Begin READING TEXT

By Neil MacFarquhar, April 16, 2015
MOSCOW — Sounding at times like a mayor promising to
fix potholes and close noisy bars, President Vladimir V. Putin used his annual national call-in show on Thursday to
try to reassure Russians that the country’s economic troubles were under
control and that he shared their concerns on pocketbook issues.
If his marathon session in 2014
trumpeted the annexation of Crimea and issues of national pride, this year Mr.
Putin fielded questions from acrossRussia on issues like dairy cow production, small-business
loans and the rising price of car insurance.
Mr. Putin tried to paint an overall rosy
picture of the economy, noting that the ruble had stabilized and strengthened
even if inflation was over 11 percent. (Trading for as low as 80 to the dollar
in December and volatile all winter, the ruble has risen to about 50; it was at
34 a year ago.)
“Experts see that we have passed the
peak of the problems,” he said. “Nothing burst and everything works.” Mr. Putin promised tohelp dairy farmers get better
distribution and prices for their milk; told unpaid workers at the new national
space launch center that they would receive back pay; and vowed not to lower
public wages nationally even if his economic advisers pressed.
The questions
came from reporters interviewing Russians in various corners of the country,
the studio audience, callers and various forms of social media. The
broadcasters said they had received more than three million questions, a
record. Mr. Putin responded to roughly 70, and about half of them focused on
the state of the economy. Mr. Putin said
he had not heard that trucks trying to get onto the single ferry to Crimea
often waited in line for two weeks. (It was notable that the first mention of
Crimea, annexed by Russia from Ukraine last year, came about three hours and 40 minutes into
the program.)
When a weeping
woman was interviewed from an area of Siberia devastated by wildfires this
week, Mr. Putin spontaneously promised thousands of dollars to every family who
had lost a loved one or property. Foreign policy
issues did enter into the discussion, but the first question did not come until
an hour into the program.
And Mr. Putin repeated many of Russia’s earlier
positions. The S-300 air
defense system he had announced this week that
Russia would deliver to Iran was a sale voluntarily suspended in 2010, he said,
adding that it was a defensive weapon and that Russia could use the money,
about $900 million. Although Ukraine
was failing to fulfill the Minsk cease-fire agreements when it came to
constitutional reform and financial support for the separatist regions, Russia
would stick with the accord, he said.
There are no Russian troops fighting in
Ukraine now, he said, and there will be no war along Russia’s southwestern
border. Mr. Putin took
several pot shots at the United States, blaming it for the rise of the Islamic
State, for example, through the destabilization of Iraq after the
American-orchestrated overthrow of Saddam Hussein. And he accused Washington of
pressuring world leaders into skipping Moscow’s celebration of the 70th
anniversary of the end of World War II in Europe. Mr. Putin has
two main public personas.

End READING TEXT
Begin MATERIAL SHOWN

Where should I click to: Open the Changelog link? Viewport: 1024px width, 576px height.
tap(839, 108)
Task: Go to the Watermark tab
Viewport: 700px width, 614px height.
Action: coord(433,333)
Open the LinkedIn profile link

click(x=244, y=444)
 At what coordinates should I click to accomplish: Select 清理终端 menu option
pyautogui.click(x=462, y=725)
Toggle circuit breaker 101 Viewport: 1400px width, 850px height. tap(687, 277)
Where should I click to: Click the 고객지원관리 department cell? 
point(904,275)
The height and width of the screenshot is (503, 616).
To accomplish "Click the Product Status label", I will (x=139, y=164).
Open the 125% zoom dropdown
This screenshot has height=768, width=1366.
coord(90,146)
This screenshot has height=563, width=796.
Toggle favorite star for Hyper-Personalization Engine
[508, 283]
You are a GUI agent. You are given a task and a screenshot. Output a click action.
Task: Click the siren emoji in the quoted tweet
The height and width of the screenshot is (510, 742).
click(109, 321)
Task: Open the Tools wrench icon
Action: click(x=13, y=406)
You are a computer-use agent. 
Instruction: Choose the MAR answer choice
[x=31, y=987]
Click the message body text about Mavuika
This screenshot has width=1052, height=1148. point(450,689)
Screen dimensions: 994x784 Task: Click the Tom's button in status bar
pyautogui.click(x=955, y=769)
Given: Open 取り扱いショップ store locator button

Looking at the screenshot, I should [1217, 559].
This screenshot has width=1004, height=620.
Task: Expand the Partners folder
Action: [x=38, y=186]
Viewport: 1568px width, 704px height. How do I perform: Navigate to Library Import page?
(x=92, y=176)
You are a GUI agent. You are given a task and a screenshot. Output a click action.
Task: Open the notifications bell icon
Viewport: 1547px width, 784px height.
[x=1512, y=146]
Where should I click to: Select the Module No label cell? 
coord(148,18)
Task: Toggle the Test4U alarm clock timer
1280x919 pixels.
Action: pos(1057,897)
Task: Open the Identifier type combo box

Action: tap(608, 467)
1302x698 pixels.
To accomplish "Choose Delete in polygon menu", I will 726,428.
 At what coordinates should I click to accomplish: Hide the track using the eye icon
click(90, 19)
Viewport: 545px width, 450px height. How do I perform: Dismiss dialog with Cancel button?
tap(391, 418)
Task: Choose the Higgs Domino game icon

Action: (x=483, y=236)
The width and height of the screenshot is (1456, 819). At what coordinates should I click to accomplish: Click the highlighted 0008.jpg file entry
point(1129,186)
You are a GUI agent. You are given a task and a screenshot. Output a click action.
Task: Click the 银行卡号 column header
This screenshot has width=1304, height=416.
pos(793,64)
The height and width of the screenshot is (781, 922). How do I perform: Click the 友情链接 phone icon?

End MATERIAL SHOWN

* **PROBLEMS AND TASKS**:
**a.** Answer these from the article on Putin's call-in show:
(i) How many questions did the broadcasters say they had received?
(ii) About how much money did Mr. Putin say Russia could use from the S-300 sale?
(iii) What was the ruble trading at against the dollar a year before the show?
**b.** Write the next paragraph of the article on Putin's call-in show, picking up after its final sentence.

* **ANSWER LIST**:
**a.**
(i) More than three million.
(ii) About $900 million.
(iii) About 34 to the dollar.

**b.**
There is the angry Putin who sometimes seems to sneer
at the world and makes speeches like one exhorting security officers to stamp
out internal threats. Then there is the “good,” avuncular Putin who was on
display Thursday, giving mostly moderate answers to all manner of questions. In the fall, Mr.
Putin suggested that to protect Russian speakers, Moscow would seize back territory
in neighboring states — notably areas in southeastern Ukraine first seized by
Catherine the Great. On Thursday, he took virtually the opposite tack. “We have no
imperial ambitions,” he said, “but we can ensure a decent life to the people,
including Russians, living abroad, in the neighboring countries of the former
Soviet Union, by developing collaboration and cooperation.” Mr. Putin said
he saw no reason for the city of Moscow to keep removing all the flowers and
flags citizens were placing on the bridge where the opposition politician Boris
Y. Nemtsov was assassinated in February, and said he would have a word with
Moscow’s mayor about it.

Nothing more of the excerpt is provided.